Da war sie. Ich hatte sie schon eher erwartet, die bleierne Müdigkeit, die mich befiel. Ich wusste kaum noch, wann ich das letzte Mal erholsamen Schlaf gehabt hatte. Albträume hielten mich wach oder sorgten zumindest dafür, dass Schlaf keinerlei Erholung bot. Menschen, die ich nicht hatte retten können, Menschen, die ich getötet hatte, verfolgten mich in der Dunkelheit. All diese Grabsteine, die meinetwegen aufgestellt worden waren, drückten mich zu Boden und ließen mir keine Luft zum Atmen. Also hatte ich mich in mein Auto gesetzt und war geflohen, wie so oft. Sam mochte zu mir aufschauen, mich bewundern, doch er kannte mich lange nicht so gut, wie er glaubte. Seit ich ihn aus dem Feuer getragen hatte, war er meine Verantwortung gewesen. Dad hatte sich nie um einen von uns gekümmert, daher hatte ich die Aufgabe übernommen, meinen Bruder großzuziehen. Das hatte bedeutet, dass ich keine Schwäche ihm gegenüber zeigen durfte. Er sollte sich bei mir sicher fühlen und das ging nicht, wenn ich Angst oder Trauer zeigte. Also wartete ich, bis ich sicher war, dass er es nicht mitbekam. Früher war es so gewesen, und heute war es immer noch so. Mitten in der Nacht wachte ich schweißgebadet auf und fand keine Ruhe. Ich verließ den Bunker und setzte mich ins Auto. Dann fuhr ich so lange bis ich vor Tränen nichts mehr erkennen konnte. Ich hielt dann für gewöhnlich irgendwo am Straßenrand an und heulte. Wenn die Tränen versiegten, fuhr ich zurück, ging duschen und legte mich ins Bett, als wäre nichts gewesen. Sammy zuliebe sorgte ich dafür, dass nie so etwas passierte.

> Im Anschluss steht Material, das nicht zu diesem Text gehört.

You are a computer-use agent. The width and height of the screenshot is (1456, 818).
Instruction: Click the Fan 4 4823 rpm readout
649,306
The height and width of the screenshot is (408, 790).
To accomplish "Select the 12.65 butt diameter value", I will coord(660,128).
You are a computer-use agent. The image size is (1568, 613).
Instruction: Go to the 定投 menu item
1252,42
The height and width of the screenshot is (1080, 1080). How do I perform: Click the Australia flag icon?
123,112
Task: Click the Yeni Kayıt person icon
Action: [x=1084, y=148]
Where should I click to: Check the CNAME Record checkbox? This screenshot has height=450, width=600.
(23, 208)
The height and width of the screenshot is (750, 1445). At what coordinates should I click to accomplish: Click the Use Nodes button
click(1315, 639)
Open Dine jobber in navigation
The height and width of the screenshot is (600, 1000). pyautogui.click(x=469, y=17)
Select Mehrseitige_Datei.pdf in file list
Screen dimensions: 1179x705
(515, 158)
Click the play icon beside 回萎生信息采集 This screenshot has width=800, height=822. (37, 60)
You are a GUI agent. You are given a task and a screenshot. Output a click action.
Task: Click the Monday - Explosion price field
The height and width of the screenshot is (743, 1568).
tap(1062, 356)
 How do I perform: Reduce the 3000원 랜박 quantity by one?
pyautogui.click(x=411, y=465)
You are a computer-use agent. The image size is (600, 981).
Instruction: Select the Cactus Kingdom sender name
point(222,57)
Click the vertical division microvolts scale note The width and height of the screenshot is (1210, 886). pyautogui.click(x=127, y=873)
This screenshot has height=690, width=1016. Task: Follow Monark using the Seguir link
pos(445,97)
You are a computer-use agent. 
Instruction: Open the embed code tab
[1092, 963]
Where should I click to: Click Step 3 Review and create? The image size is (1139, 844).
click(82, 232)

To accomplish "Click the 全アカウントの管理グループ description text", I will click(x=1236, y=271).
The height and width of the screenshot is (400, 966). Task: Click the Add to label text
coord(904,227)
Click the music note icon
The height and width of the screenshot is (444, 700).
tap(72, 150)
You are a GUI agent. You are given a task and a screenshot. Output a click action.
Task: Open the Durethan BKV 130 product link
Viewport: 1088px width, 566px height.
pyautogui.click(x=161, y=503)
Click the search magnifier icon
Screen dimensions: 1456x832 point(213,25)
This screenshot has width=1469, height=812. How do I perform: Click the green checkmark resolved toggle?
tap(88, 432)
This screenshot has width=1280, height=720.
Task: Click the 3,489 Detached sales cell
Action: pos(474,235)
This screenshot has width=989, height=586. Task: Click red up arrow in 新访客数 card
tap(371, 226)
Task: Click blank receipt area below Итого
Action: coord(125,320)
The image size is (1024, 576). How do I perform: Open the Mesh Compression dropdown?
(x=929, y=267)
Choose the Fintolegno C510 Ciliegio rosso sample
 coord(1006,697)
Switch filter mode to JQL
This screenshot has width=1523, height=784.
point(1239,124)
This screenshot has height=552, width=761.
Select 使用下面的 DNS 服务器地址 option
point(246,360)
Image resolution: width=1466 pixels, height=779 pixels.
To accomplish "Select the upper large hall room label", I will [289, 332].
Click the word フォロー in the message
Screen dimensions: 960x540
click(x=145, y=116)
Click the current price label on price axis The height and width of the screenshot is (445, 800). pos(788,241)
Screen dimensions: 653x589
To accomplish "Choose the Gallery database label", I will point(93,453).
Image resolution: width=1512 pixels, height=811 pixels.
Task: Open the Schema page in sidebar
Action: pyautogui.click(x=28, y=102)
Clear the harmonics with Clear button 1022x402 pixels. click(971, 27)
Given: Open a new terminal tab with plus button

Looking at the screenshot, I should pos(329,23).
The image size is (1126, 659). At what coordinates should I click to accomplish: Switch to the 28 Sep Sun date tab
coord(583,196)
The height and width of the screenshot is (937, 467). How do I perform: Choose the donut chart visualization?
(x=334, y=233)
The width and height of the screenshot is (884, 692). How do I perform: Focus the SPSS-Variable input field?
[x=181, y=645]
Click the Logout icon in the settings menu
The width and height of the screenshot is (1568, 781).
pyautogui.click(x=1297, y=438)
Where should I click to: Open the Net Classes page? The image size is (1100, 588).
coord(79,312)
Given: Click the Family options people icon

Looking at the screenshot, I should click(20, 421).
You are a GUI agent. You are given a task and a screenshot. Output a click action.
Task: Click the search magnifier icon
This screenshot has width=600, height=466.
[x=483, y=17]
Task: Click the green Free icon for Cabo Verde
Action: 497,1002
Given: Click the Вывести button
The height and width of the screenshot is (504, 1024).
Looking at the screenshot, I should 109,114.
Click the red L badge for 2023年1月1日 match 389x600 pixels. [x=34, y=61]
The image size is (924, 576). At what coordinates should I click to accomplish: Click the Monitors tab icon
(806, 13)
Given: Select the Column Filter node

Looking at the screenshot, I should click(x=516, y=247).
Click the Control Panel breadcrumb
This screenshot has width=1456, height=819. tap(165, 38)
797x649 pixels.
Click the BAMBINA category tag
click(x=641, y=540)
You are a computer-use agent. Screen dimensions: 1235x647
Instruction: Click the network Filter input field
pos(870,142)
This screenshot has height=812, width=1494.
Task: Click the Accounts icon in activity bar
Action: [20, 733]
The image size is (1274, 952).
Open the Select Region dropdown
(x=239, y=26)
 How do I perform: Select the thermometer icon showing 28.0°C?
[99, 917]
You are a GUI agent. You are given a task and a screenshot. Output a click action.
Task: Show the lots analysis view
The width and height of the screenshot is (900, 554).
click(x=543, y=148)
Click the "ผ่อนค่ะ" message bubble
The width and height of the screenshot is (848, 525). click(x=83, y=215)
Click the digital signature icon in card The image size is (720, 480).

Ich merkte, wie die Tränen über meine Wange liefen und in meinen Schoß tropften. Meine Sicht wurde immer verschwommener und ich hielt am Straßenrand. Ich war mitten im Nirgendwo, in einem Waldstück. „Scheiße..." Ich schluchzte. Wie gut, dass ich allein war.
„VERDAMMTE SCHEISSE!", schrie ich und schlug mit der Faust auf das Lenkrad ein. Hier konnte ich mich gehen lassen. Allen Frust, alle Angst und Enttäuschung rausschreien, ohne mich dessen schämen zu müssen.Ich hielt an. Meine Augen waren nass von Tränen, sehen konnte ich fast nichts mehr. Ich war mitten in einem Waldgebiet gelandet, irgendwo westlich von Lebanon, Kansas. Wo ich genau war, wusste ich nicht und es war mir egal. Ich stieg aus und knallte die Autotür hinter mir zu. Es war ein Wunder, dass das Fensterglas nicht kaputt ging.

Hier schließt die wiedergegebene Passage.